OPRAH: Well, I understand that the chicken is having problems, which is why he wants to cross the road so badly. So instead of having the chicken learn from his mistakes and take falls, which is a part of life, I'm going to give this chicken a NEW CAR so that he can just drive across the road and not live his life like the rest of the chickens.

ANDERSON COOPER: We have reason to believe there is a chicken, but we have not yet been allowed to have access to the other side of the road.

NANCY GRACE: That chicken crossed the road because he's guilty! You can see it in his eyes and the way he walks.

MARTHA STEWART: No one called me to warn me which way the chicken was going. I had a standing order at the Farmer's Market to sell my eggs when the price dropped to a certain level. No little bird gave me any insider information.

DR SEUSS: Did the chicken cross the road? Did he cross it with a toad?

Yes, the chicken crossed the road, but why it crossed I've not been told.

ERNEST HEMINGWAY: To die in the rain, alone.

JERRY FALWELL: Because the chicken was gay! Can't you people see the plain truth? That's why they call it the 'other side.' Yes, my friends, that chicken was gay. If you eat that chicken, you will become gay too. I say we boycott all chickens until we sort out this abomination that the Liberal media whitewashes with seemingly harmless phrases like 'the other side.' That chicken should not be crossing the road. It's as plain and as simple as that.

GRANDPA: In my day we didn't ask why the chicken crossed the road. Somebody told us the chicken crossed the road, and that was good enough for us.

BARBARA WALTERS: Isn't that interesting? In a few moments, we will be listening to the chicken tell, for the first time, the heartwarming story of how it experienced a serious case of molting, and went on to accomplish its lifelong dream of crossing the road.

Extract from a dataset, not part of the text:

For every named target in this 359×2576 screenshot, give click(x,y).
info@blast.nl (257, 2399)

ARISTOTLE: It is the nature of chickens to cross the road.

JOHN LENNON: Imagine all the chickens in the world crossing roads together, in peace.

BILL GATES: I have just released e-Chicken2015, which will not only cross roads, but will lay eggs, file your important documents and balance your checkbook. Internet Explorer is an integral part of e-Chicken2015. This new platform is much more stable and will never reboot.

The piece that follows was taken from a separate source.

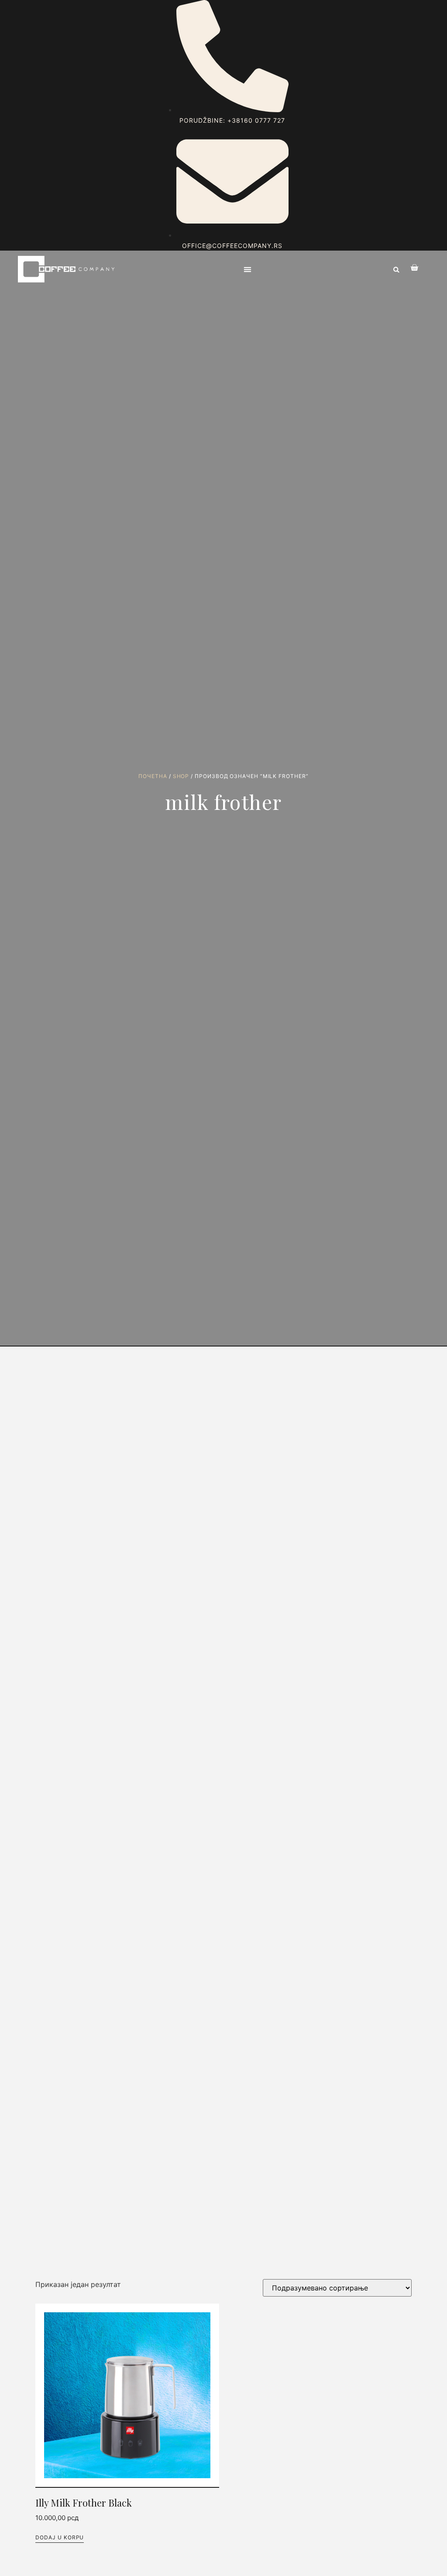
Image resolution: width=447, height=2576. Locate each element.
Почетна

ALBERT EINSTEIN: Did the chicken really cross the road, or did the road move beneath the chicken?

COLONEL SANDERS: Did I miss one?​


----------



## Shalimar (Sep 4, 2015)

Warri, that is hilarious!


----------



## RadishRose (Sep 4, 2015)

Great update on a classic!  So funny.


----------



## ronaldj (Sep 4, 2015)

now that was funny


----------



## Cookie (Sep 4, 2015)

So very good --- lots of laughs, thanks DW!


----------



## Falcon (Sep 4, 2015)

:lol1:


----------



## jujube (Sep 4, 2015)

Now I'm hungry for fried chicken.


----------



## Lon (Sep 4, 2015)

The chicken never made it across the road because she was run over by a shiny new BMW convertible. Long Live Her Chicks!!


----------



## Meanderer (Sep 4, 2015)




----------



## RadishRose (Sep 4, 2015)

"Why did the chicken cross the road? To get from the left to the right. Stepped out of
rank, got hit by a tank, he ain't no chicken no mo."


...Bill Murray, "Stripes"


----------



## Shirley (Sep 4, 2015)

*​lmho!!!! *


----------